WORK ORDER. Check every line below for the word "YOUR" and copy each one that has it.

-------- DATASET EXCERPTS

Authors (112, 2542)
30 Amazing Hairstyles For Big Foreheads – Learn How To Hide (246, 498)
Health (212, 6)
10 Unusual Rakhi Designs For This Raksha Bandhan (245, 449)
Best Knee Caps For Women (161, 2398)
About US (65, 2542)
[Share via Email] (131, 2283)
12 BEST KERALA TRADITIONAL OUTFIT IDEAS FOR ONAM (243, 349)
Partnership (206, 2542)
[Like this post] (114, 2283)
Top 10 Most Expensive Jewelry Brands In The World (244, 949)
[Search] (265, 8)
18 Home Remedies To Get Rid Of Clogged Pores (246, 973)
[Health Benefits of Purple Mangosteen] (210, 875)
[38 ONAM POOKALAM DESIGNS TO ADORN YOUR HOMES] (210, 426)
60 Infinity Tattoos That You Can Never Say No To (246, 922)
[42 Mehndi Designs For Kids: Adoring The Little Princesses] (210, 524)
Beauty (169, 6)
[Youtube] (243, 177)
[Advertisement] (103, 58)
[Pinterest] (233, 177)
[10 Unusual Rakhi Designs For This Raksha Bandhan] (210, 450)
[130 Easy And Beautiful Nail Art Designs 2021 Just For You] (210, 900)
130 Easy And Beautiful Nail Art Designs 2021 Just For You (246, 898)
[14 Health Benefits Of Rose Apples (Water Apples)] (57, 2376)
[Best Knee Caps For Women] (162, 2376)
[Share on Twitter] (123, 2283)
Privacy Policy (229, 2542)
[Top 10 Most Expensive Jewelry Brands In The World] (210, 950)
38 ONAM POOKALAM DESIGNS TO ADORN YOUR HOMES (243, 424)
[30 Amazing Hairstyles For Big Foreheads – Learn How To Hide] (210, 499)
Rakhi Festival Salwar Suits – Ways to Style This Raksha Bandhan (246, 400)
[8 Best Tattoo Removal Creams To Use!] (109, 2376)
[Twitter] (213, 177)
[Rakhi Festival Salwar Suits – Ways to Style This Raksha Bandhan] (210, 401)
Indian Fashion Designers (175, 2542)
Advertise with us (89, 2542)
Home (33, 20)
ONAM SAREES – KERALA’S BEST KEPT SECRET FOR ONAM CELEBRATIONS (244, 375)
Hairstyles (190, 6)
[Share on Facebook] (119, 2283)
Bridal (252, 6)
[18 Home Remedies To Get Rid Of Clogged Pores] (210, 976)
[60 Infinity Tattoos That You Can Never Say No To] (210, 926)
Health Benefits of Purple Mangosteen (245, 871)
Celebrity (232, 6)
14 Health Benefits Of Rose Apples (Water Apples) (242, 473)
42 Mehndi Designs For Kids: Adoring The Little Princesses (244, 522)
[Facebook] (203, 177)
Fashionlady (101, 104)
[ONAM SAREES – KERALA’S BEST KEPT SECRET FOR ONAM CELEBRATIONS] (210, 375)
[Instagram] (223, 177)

----------------

ANSWER BOX.
[38 ONAM POOKALAM DESIGNS TO ADORN YOUR HOMES] (210, 426)
38 ONAM POOKALAM DESIGNS TO ADORN YOUR HOMES (243, 424)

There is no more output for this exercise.